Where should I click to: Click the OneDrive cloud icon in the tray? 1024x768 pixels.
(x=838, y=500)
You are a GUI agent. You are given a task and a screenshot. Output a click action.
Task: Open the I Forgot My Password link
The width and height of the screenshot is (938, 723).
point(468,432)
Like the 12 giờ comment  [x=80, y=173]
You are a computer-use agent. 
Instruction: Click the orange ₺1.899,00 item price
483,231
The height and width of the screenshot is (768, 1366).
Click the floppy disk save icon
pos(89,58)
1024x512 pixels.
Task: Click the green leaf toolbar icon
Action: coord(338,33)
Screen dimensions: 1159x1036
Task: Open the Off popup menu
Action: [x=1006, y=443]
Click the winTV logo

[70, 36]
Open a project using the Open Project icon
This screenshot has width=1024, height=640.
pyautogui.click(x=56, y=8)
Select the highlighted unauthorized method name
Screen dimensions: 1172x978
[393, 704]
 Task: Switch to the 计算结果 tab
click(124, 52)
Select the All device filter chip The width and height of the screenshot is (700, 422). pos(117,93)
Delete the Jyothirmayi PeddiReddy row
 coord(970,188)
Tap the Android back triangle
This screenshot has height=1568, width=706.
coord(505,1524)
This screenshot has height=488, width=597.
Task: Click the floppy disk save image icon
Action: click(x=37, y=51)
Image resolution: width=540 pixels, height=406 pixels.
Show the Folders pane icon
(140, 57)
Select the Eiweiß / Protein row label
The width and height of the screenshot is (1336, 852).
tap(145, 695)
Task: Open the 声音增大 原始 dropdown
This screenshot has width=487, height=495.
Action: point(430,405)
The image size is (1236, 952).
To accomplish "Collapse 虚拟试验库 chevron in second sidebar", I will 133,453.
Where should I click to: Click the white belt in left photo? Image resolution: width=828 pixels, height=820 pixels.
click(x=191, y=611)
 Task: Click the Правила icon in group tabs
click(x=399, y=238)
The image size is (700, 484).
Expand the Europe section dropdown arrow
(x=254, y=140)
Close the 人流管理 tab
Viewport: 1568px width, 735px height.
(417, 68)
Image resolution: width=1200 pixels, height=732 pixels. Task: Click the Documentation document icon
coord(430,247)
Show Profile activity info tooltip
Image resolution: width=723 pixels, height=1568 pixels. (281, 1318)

*****

## WORK REQUEST
Could you please copy the lines of the listing above exactly, from its first line through the line bearing "You are a computer-use agent.", and nothing more?

## OUTPUT
Where should I click to: Click the OneDrive cloud icon in the tray? 1024x768 pixels.
(x=838, y=500)
You are a GUI agent. You are given a task and a screenshot. Output a click action.
Task: Open the I Forgot My Password link
The width and height of the screenshot is (938, 723).
point(468,432)
Like the 12 giờ comment  [x=80, y=173]
You are a computer-use agent. 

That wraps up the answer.